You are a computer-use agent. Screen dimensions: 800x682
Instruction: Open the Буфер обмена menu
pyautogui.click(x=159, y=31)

...

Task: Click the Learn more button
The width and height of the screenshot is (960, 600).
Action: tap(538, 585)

Task directions:
Please output the listing lines between the line holding "Task: Click the Learn more button" and the line holding "Action: tap(538, 585)", inclusive, as a JSON list of strings with one string per line and blank lines omitted.

Task solution:
[
  "Task: Click the Learn more button",
  "The width and height of the screenshot is (960, 600).",
  "Action: tap(538, 585)"
]